Ele observou, no entanto, que o excesso de capacidade de transporte significa, de forma mais ampla, que as taxas à vista – o preço de remessas únicas de carga, em oposição aos preços acordados antecipadamente – “diminuirão novamente após o Ano Novo Chinês”.
Crise total
Além do aumento nas taxas de frete devido aos ataques no Mar Vermelho, as transportadoras estão aplicando sobretaxas de emergência.
Os “preços totais” de US$ 5.000 (R$ 24.374) a US$ 8.000 (R$ 38.998,40) por contêiner para as principais rotas comerciais com origem na Ásia são 2,5 a 4 vezes os “níveis normais” para esta época do ano, de acordo com estimativas de Judah Levine, chefe de investigação da empresa de logística Freightos.
No entanto, isso ainda está 45%-75% abaixo do “pico pandêmico” no final de 2021, observou Levine.
À época, a crescente procura de bens por parte dos consumidores domésticos colidiu com estrangulamentos de abastecimento, que iam desde a escassez de contêineres até ao congestionamento dos portos.
O desastre do Canal de Suez soma-se aos problemas existentes no transporte marítimo, com o tráfego através do vital Canal do Panamá já restrito devido a uma seca.
“Para as empresas que tentam transportar mercadorias em todo o mundo, há uma crise total neste momento – não se pode confiar no Canal do Panamá [e] não se pode confiar no Canal de Suez”, disse Carolina Klint, diretora comercial para a Europa da Marsh McLennan, uma empresa de serviços profissionais.
Algumas transportadoras marítimas que normalmente transitam pelo Canal do Panamá foram redirecionadas para o Canal de Suez antes da escalada dos ataques no Mar Vermelho, segundo a empresa de logística CH Robinson.
Matthew Burgess, vice-presidente de serviços oceânicos globais da empresa, disse que a capacidade global de transporte marítimo ainda será limitada por um tempo.
“Haverá uma escassez de espaço entre a Ásia e a Europa, no mínimo, nas próximas oito semanas devido ao tempo adicional necessário para utilizar a rota do Cabo da Boa Esperança”, disse ele à CNN.
“Como vimos em interrupções anteriores no transporte global, a escassez de equipamentos vazios provavelmente ocorrerá rapidamente, o que aumenta ainda mais os atrasos porque as empresas podem precisar esperar duas a três semanas adicionais por um contêiner vago.”
Pelo menos por agora, os principais portos da Europa e dos Estados Unidos – incluindo o Porto de Roterdã, o Porto de Los Angeles e o Porto de Nova Iorque e Nova Jersey – tiveram um impacto limitado da crise do Mar Vermelho.

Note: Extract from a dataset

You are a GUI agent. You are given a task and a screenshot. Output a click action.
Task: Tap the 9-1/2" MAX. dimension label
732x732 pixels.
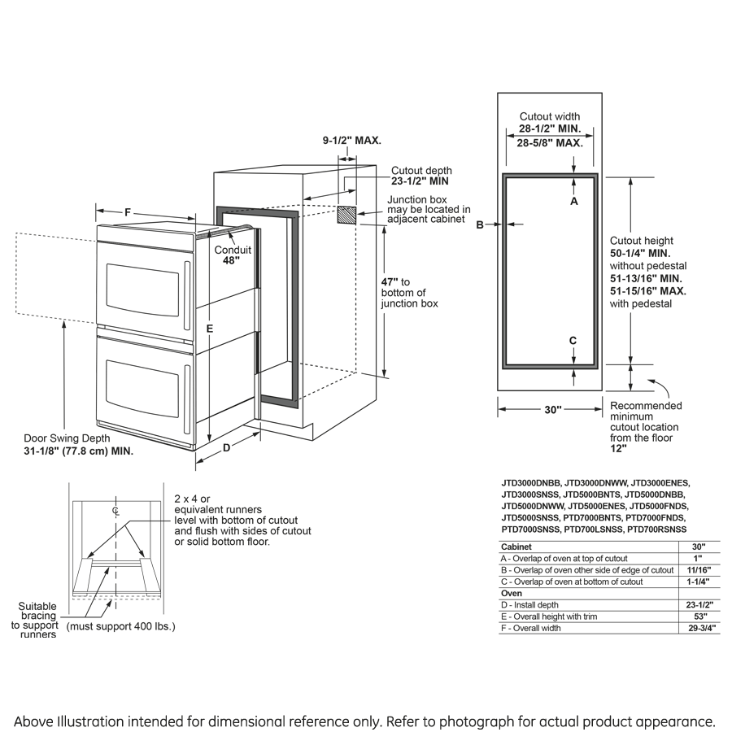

Mas eles estão em alerta máximo para possíveis consequências.
“É mais uma interrupção na cadeia de abastecimento”, disse Gene Seroka, diretor executivo do Porto de Los Angeles, à CNN. “Isso não vai desaparecer em três ou quatro semanas.”
E mesmo que os ataques parassem hoje, permitindo que a maioria dos navios transitassem pelo Mar Vermelho, os impactos anteriores ainda poderiam repercutir durante algum tempo, de acordo com Burgess da CH Robinson.
“As interrupções e atrasos já existentes levarão um tempo significativo para serem resolvidos.”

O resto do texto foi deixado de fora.